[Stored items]
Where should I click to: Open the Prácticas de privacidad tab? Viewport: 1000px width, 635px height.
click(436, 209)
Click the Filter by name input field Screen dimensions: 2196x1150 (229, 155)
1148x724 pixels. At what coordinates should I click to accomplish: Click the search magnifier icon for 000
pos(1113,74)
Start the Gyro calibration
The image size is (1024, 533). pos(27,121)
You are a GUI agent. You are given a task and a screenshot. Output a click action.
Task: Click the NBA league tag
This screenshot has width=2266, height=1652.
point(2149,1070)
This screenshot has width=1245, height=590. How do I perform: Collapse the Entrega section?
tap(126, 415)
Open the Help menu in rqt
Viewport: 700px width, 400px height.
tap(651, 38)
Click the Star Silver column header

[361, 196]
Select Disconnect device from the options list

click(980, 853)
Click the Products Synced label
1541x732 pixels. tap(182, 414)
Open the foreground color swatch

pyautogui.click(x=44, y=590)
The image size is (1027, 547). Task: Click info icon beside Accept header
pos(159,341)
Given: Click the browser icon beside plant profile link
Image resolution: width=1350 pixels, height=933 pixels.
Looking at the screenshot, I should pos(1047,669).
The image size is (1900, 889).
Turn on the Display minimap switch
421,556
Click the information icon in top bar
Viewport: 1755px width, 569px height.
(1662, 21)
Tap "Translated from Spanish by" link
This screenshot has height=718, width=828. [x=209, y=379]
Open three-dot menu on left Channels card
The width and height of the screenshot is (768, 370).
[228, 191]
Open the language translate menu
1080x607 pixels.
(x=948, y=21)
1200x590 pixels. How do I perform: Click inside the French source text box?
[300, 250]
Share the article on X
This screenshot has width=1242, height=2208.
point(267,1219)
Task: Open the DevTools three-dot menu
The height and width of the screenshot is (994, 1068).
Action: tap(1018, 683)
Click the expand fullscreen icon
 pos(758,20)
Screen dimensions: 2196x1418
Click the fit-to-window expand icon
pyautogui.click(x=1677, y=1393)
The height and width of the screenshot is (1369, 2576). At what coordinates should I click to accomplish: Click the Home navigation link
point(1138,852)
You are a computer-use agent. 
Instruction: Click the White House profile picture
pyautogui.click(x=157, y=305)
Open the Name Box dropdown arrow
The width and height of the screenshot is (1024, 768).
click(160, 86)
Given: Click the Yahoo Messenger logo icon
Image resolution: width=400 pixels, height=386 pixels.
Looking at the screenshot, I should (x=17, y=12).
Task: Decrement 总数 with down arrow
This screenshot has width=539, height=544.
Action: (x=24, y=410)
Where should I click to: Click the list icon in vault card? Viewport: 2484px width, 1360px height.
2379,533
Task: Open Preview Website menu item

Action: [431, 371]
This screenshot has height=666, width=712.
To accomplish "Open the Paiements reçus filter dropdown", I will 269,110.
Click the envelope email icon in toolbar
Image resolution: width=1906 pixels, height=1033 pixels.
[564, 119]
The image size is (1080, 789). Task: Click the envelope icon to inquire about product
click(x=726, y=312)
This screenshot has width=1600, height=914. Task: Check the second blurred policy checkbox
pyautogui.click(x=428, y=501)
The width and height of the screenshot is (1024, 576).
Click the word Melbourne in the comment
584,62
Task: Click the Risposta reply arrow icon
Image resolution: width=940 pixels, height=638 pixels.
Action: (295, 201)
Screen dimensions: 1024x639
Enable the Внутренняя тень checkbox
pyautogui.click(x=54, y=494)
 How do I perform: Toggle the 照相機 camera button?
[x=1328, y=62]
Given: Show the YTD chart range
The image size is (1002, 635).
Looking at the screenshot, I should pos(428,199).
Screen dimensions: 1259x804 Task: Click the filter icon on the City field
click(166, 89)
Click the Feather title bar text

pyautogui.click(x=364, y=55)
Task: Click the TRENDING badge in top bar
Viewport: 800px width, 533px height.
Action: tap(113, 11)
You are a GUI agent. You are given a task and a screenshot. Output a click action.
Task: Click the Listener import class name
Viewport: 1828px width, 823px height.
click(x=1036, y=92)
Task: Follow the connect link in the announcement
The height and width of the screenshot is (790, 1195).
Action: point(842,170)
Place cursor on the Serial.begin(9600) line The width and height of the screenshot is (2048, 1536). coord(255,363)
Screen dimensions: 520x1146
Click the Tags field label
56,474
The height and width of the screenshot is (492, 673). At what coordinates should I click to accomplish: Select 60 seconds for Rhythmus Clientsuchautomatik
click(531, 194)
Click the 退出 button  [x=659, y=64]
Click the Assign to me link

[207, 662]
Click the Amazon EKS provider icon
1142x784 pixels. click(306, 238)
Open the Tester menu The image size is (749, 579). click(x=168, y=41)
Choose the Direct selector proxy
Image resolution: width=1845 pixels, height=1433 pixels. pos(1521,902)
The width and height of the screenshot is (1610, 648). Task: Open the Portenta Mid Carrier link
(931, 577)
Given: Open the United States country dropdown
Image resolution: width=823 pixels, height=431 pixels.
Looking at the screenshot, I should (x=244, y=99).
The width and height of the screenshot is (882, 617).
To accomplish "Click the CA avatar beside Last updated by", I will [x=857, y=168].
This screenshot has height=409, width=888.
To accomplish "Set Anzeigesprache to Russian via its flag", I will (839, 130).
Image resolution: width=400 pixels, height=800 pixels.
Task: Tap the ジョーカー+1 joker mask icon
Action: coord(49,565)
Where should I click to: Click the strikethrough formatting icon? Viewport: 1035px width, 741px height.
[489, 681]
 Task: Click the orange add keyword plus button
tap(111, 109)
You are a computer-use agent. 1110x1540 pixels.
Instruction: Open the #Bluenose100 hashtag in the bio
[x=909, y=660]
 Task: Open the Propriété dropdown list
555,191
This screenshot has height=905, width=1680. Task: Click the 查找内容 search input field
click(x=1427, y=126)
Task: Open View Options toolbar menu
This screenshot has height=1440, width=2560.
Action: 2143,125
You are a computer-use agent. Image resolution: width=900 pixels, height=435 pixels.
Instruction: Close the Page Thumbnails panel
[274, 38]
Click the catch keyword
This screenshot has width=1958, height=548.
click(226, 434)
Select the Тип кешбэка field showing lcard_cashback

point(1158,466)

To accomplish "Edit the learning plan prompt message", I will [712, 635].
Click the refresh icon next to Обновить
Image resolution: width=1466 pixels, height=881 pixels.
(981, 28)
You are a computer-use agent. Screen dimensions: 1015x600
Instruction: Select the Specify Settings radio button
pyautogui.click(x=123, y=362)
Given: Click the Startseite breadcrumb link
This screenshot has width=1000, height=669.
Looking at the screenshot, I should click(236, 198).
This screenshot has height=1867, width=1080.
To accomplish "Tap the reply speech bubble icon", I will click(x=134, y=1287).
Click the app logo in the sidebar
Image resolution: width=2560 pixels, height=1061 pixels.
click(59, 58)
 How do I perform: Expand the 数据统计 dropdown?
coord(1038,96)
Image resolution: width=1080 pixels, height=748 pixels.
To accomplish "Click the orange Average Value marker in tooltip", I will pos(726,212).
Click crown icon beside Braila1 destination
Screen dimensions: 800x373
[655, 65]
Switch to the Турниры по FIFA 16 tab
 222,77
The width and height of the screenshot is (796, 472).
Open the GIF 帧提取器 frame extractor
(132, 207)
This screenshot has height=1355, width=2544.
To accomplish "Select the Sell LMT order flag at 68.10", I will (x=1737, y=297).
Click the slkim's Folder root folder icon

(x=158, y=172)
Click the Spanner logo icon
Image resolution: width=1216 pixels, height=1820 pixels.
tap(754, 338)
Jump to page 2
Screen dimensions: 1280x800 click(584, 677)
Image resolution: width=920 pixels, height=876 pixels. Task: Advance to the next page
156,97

> [Problem to solve]
Print the lines of the material word for word, starting at the line that contains "Click the Filter by" and ending after the line that contains "point(2149,1070)".

> [Written response]
Click the Filter by name input field Screen dimensions: 2196x1150 (229, 155)
1148x724 pixels. At what coordinates should I click to accomplish: Click the search magnifier icon for 000
pos(1113,74)
Start the Gyro calibration
The image size is (1024, 533). pos(27,121)
You are a GUI agent. You are given a task and a screenshot. Output a click action.
Task: Click the NBA league tag
This screenshot has width=2266, height=1652.
point(2149,1070)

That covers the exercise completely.